恐らくお互いで腹黒いことを考えているだろうウロボロスと疾だがしかし、他の二人は賛成しなかった。
「さっき別行動しないって話になったのですけど!?」
「そうですわ! 島は迷宮化しているのですわよね? 勝手に行って迷子になんてなりたくないですわ!」
メイジーはもちろん、ウロボロスとドッキングしている白羽も反対の意を示した。
疾が鼻で笑う。
「迷宮で迷子? あり得ねえだろ」
「悪かったですわね!? 複雑な迷路を迷わない自信なんて白羽にはありませんわ!? それともなんですの? 壁壊して進むんですの?」
もはや疾に口撃されることに関してはヤケクソ気味の白羽だった。
「クソチビは『迷宮』と『迷路』の違いもわかってねえのか? 術者としてどうなんだそれ? 本当に教育がなってねえな」
「はぁ? どういうことですの?」
「ググレカス」
「ぐぬぬ……」
涙目で歯噛みする白羽に、ウロボロスが仕方ないといった様子で説明する。
「どんなに複雑に見えても『迷宮構造』なら一本道なんですよ。迷路みたいに通路が分岐したり行き止まりがあったりすることもありません。迷宮には必ず『中心』があって、その『中心』の付近を何度も、そして空間内を全て通らなければ目的地に辿り着けない構造なんです」
その『中心』には目的地が据えられることが多い。そして必ず一本道ということは、罠や中ボスを配置しておけば回避できない構造でもある。

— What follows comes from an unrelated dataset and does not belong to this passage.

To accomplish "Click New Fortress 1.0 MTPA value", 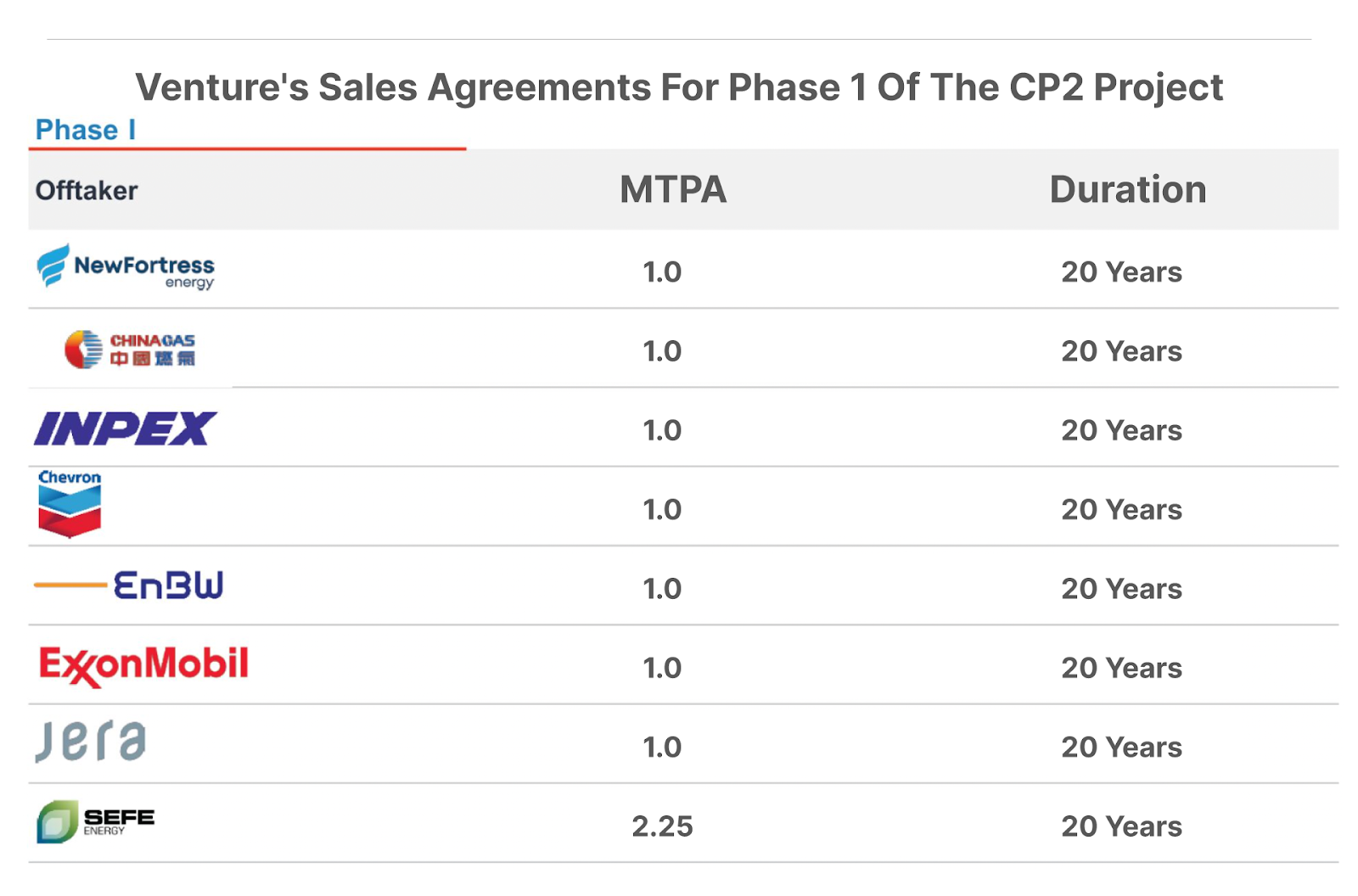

「つまり『迷宮』と『迷路』は同じように思えても、その実全くの逆なんですよ。クレタ型迷宮が代表的でわかりやすいですかね? まあ、階層型だったらどこかの階層内に迷路構造が組み込まれていたりもしますが、今回は地表だけのようですからね。選択肢があるとしても入口だけでしょう」
とはいえ、ゴールのない迷宮を結界として使われていた場合はどうにかして打ち破る必要があるだろう。
「……また白羽だけ無知が露見しましたわ」
涙も枯れてガクリと項垂れる幼女がそこにいた。こんな幼女にまで自分の知識をさも常識のように押しつけるあの男の鬼畜度はウロボロスを持ってしても引くレベルである。
「足手纏いになるなら置いていきますが?」
「嫌ですわ!? あんな男と二人きりだなんて白羽嫌ですわ!? 白羽も連れていっておくんなまし!?」
「おくんなまし……」
泣きつく白羽はそろそろ言語能力も危うかった。
「あの、私もいるのです……」
忘れ去られているメイジーが寂しそうに自分を指差していたが、そこは無視してウロボロスは再び竜翼を展開。空中に白羽ごと身を投げ出し、一つ羽ばたいて浮遊する。
「そんじゃ、ちゃちゃっと行ってくるんで、龍殺しが戻ってきたらよろしく『死ね』と言っといてください」
止める間もなくポカンとするメイジーにそう伝え、ウロボロスは白羽をドッキングしたまま輸送機よりも圧倒的に速いスピードで島の方角へと飛んでいった。